__Task goal__: Reproduce the data below verbatim, beginning with the line that contains "Find the location" and continuing through the line that contains "legend-label: All Years Since 1932 is", with both of those lines included.

________________

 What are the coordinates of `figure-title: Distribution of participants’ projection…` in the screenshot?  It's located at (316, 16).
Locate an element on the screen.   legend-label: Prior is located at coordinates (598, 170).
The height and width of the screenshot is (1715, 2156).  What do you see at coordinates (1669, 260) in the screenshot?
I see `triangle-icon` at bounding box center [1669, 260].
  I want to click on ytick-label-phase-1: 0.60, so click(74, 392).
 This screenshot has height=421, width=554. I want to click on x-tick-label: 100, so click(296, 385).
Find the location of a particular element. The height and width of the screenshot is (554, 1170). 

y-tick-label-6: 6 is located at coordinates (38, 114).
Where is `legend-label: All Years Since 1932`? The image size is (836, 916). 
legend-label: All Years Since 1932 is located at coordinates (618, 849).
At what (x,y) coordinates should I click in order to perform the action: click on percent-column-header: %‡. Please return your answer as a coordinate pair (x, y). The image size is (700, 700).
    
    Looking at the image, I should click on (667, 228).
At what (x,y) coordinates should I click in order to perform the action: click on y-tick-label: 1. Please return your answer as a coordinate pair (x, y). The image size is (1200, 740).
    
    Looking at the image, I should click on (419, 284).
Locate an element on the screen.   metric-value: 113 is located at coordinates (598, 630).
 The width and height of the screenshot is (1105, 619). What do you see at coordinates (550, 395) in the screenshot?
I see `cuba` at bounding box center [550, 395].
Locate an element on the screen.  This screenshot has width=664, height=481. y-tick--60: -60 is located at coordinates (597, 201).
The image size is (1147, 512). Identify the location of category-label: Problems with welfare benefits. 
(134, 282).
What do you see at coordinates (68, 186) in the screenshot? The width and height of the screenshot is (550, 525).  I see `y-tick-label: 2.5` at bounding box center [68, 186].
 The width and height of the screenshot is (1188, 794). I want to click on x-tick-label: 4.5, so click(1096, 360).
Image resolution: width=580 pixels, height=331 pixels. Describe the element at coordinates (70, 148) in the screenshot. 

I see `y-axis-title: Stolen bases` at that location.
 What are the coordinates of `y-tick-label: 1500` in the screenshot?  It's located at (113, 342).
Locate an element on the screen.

________________

__Response to the exercise__:
Find the location of a particular element. The height and width of the screenshot is (554, 1170). 

y-tick-label-6: 6 is located at coordinates (38, 114).
Where is `legend-label: All Years Since 1932`? The image size is (836, 916). 
legend-label: All Years Since 1932 is located at coordinates (618, 849).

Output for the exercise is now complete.